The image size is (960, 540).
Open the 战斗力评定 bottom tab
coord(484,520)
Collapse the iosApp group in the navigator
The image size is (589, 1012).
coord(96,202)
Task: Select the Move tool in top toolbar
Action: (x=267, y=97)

WHAT TO PRODUCE.
The answer must be the data above, repeated exactly as it stands.

REPLY.
The image size is (960, 540).
Open the 战斗力评定 bottom tab
coord(484,520)
Collapse the iosApp group in the navigator
The image size is (589, 1012).
coord(96,202)
Task: Select the Move tool in top toolbar
Action: (x=267, y=97)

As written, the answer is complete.